Aus der Sitzung des Gemeinderates vom 09.05.2011

icon.crdate13.05.2011

Das Protokoll lesen Sie bitte im folgenden Text.

Offene Jugendarbeit - Jahresbericht 2010 des Jugendreferats
Die Jugendreferentin, Mirjam Bareis, gab den Mitgliedern des Gemeinderates mit der Vorstellung des Jahresberichts 2010 wieder einen Überblick über die offene Jugendarbeit in der Stadt.
Frau Bareis ist seit 2003 Jugendreferentin in Neuenstadt. Sie hat ihre bisherige Anstellung im Jahr 2010 auf 50 % reduziert, um Zeit für andere Aufgaben im Bereich der Jugendarbeit im Landkreis zu übernehmen. Seit 2011 beschäftigt die Stadt über die evangelische Jugendhilfe Friedenshort Frau Esther Ihm, die ebenfalls anwesend war und sich dem Gremium vorstellte.
Neben dem Überblick über die Arbeit und die Aktivitäten des Jugendreferats im abgelaufenen Jahr zeigte die Jugendreferentin auch Auswertungen und Perspektiven auf.
Das Jugendhaus „INTZ“ in der Öhringer Straße rundet das Angebot für Kinder und Jugendliche in unserer Stadt neben dem vorbildlichen Angebot durch unsere aktiven Vereine ab. Inzwischen ist auch der Freizeitkalender für das Jahr 2011 erschienen. Er bietet ein buntes Programm aus Sport, kreativen Angeboten, Musik und Kunst. Am 22.07.2011 wird wieder im Bereich des Sportgeländes die 3. „Spaßfabrik“ durchgeführt werden.
Gemeinderat und Bürgermeister dankten der Jugendreferentin für die sehr gute Arbeit zum Wohle der Kinder und der Jugendlichen in der Stadt.

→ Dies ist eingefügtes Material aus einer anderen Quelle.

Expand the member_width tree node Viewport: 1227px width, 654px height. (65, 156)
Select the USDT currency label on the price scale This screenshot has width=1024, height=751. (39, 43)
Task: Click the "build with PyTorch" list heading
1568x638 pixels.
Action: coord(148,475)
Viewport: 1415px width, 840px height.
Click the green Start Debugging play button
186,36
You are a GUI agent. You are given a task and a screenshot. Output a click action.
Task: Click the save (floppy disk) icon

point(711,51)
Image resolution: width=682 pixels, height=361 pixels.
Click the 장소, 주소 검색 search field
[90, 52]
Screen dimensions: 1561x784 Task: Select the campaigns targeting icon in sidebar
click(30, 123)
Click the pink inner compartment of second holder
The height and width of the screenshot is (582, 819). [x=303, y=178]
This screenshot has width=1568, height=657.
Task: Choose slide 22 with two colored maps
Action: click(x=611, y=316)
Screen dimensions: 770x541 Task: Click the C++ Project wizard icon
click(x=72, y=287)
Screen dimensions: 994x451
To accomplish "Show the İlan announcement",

Außenbereichsabkopplung „Wergen“ in Stein a. K. – Beratung der Entwurfsplanung
Der Gemeinderat hat am 21.07.2008 der Fortschreibung des allgemeinen Kanalisationsplanes (AKP) und einer Prioritätenliste zugestimmt. Die Zustimmung erfolgte unter dem Vorbehalt der Finanzierbarkeit. Eine der dringendsten Maßnahmen war die Außenbereichsabkopplung des Gebietes „Wergen“ in Stein. Im Hauhaltsplan 2010 waren Planungsmittel eingestellt. Mit der Planung wurde die Ingenieursgesellschaft Nussbaum aus Bretzfeld beauftragt, die nun die Entwurfsplanung erstellt hat. Die Entwurfsplanung wurde in der Sitzung von Herrn Nussbaum erläutert.
Zuvor wurde sie auch im Ortschaftsrat vorgestellt und im Vorfeld mit dem Landratsamt Heilbronn als Genehmigungsbehörde abgestimmt. Das Landratsamt stimmt der Planung grundsätzlich zu, hat jedoch darauf hingewiesen, dass eine wasserrechtliche Genehmigung erforderlich ist. Für die Erteilung dieser Genehmigung müssen vorher sämtliche Zustimmungen der betroffenen Grundstückseigentümer vorliegen. Zusätzlich müssen die Pläne öffentlich ausgelegt werden. Sicherlich wird dies ein halbes Jahr dauern. Die Maßnahme kann somit vorbehaltlich der Finanzierung frühestens im Jahr 2012 umgesetzt werden.
Die Planung geht von 2 Bauabschnitten aus. Die Kostenberechnung des Ingenieurbüros für den ersten Bauabschnitt beläuft sich auf 300.000 €, die für den zweiten Abschnitt auf 150.000 €.
Seitens des Ingenieurbüros wird vorgeschlagen, vorerst nur den ersten Bauabschnitt umzusetzen und die Realisierung des zweiten Abschnittes zurückzustellen. Der Gemeinderat stimmte der Entwurfsplanung und der Kostenberechnung zu und beauftragt die Verwaltung, das weitere Verfahren voranzutreiben.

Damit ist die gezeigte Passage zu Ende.